The aura which Yeats created around himself was not lost on his two children. Both Anne (born in 1919) and Michael were aware that their father was a great man, their uncle a famous painter and their aunts Lily and Lolly features of the Irish cultural landscape. Roy Foster's biography of W.B. Yeats has a relevant family anecdote from the 1930s - told by the poet himself. Yeats was peripatetic in his search for health and rejuvenation and the family were with him in Rapallo when

Michael stepped on to the road incautiously - upon which Anne struck him rather hard on the face and said: "Michael, don't you understand that if you are killed there will be nobody to continue the family."

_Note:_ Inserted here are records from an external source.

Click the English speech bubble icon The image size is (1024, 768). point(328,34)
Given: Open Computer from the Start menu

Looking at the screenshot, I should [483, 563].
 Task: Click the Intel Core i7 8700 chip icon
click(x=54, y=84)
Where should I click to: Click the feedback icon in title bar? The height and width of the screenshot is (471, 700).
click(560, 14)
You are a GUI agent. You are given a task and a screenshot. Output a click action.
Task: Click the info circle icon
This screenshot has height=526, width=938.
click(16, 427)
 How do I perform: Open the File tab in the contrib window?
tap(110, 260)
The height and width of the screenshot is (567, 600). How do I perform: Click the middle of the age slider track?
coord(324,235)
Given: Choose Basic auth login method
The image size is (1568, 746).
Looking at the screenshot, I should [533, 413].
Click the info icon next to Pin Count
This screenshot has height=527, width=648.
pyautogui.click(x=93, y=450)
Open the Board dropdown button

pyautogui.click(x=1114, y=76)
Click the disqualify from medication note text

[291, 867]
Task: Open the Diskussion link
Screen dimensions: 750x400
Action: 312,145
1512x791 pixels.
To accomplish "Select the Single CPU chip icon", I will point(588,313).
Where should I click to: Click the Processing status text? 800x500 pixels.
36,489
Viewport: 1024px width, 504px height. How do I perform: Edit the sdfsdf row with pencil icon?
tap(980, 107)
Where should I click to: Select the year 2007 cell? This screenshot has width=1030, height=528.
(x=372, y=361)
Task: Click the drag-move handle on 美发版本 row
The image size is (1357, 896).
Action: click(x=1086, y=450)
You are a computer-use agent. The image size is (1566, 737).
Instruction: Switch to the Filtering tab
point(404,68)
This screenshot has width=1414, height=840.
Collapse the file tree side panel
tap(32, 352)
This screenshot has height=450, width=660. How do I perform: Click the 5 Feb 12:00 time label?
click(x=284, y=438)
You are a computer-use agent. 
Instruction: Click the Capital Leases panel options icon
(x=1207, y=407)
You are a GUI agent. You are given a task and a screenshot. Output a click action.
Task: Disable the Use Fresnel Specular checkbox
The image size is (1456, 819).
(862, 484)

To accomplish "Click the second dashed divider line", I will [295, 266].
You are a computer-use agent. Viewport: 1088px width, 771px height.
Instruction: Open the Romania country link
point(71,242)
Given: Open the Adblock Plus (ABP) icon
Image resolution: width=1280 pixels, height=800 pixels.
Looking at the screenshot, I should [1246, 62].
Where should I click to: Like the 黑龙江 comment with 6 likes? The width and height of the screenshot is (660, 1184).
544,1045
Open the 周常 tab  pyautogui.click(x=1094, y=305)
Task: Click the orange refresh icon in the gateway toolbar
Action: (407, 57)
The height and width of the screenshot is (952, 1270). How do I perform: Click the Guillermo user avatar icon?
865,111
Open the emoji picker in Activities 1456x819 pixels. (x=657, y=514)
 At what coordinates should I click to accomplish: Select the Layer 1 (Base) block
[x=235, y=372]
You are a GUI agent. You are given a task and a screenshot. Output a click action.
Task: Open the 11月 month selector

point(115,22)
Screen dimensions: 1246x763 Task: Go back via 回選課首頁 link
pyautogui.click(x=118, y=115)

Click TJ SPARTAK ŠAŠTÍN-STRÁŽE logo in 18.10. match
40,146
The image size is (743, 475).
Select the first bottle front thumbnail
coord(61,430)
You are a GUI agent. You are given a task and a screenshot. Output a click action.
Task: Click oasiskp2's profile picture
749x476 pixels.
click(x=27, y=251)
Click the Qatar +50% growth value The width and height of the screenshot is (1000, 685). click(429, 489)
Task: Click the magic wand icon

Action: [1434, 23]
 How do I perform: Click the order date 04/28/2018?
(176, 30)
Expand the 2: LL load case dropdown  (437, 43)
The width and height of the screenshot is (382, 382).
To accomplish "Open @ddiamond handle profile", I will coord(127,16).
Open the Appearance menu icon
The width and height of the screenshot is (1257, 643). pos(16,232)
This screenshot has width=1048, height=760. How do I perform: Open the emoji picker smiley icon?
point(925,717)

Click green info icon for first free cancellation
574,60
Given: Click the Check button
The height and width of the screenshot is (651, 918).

Michael Butler (or, as he was momentarily, William Michael) Yeats was born in 1921 at Thame in Oxfordshire. He was sickly at first, but grew to be six feet tall by the time he was 14. He went to school for a time in Switzerland for his health but as a teenager he attended St Columba's, perhaps the leading Protestant boarding school in Ireland. There he excelled at history and maths and grew fascinated by politics. By the age of 17 he was confident enough to challenge his father in discussions about the state of Europe, then paralysed by the Czech crisis of 1938.

When the poet died, aged 73, in 1939 Michael went to the Riviera with his godfather the Abbey Theatre director Lennox Robinson ("in a state of shock and probably something else as well") to plead for the swift return of the body for a big funeral in Ireland. But George had already had her husband buried in Roquebrune and it was not until nearly 10 years later, in 1948, that the coffin, containing what was alleged to be the poet's body, was met by the family in Sligo and buried in the shadow of Ben Bulben.

In his father's will Michael was awarded the European royalties on his father's work and Anne the American. Considering the huge gap in temperament between father and son and W.B.'s cavalier treatment of his mother, Michael's stewardship of the Yeats legacy, over a period of nearly 70 years, was remarkable. Roy Foster praises their

discerning care of the . . . material in their possession. And the courtesy and generosity with which they [Michael and Anne] have always met scholarly enquiries.

Over many years Michael Yeats donated a large part of his father's papers to the National Library in Dublin - despite tempting offers of seven-figure sums.

Looking after his father's estate, along with his mother and sister, was, however, only a part of Michael Yeats's life. After school he went to Trinity College Dublin, where he gained first class honours in History. He then qualified as a lawyer but did not practise. His heart was in politics; he joined Fianna Fáil - "Dev's party" - and after the usual apprenticeship in losing elections he became a Senator in the Dáil for 20 years from 1961 and an MEP for six in the 1970s. He also spent six years as a Director General of the EEC Council of Ministers in Brussels in the 1980s. He was proud of Ireland's economic renaissance and felt that it had given the country true independence at last.

Michael Yeats was married to the distinguished Irish singer and harpist Gráinne Yeats, who survives him.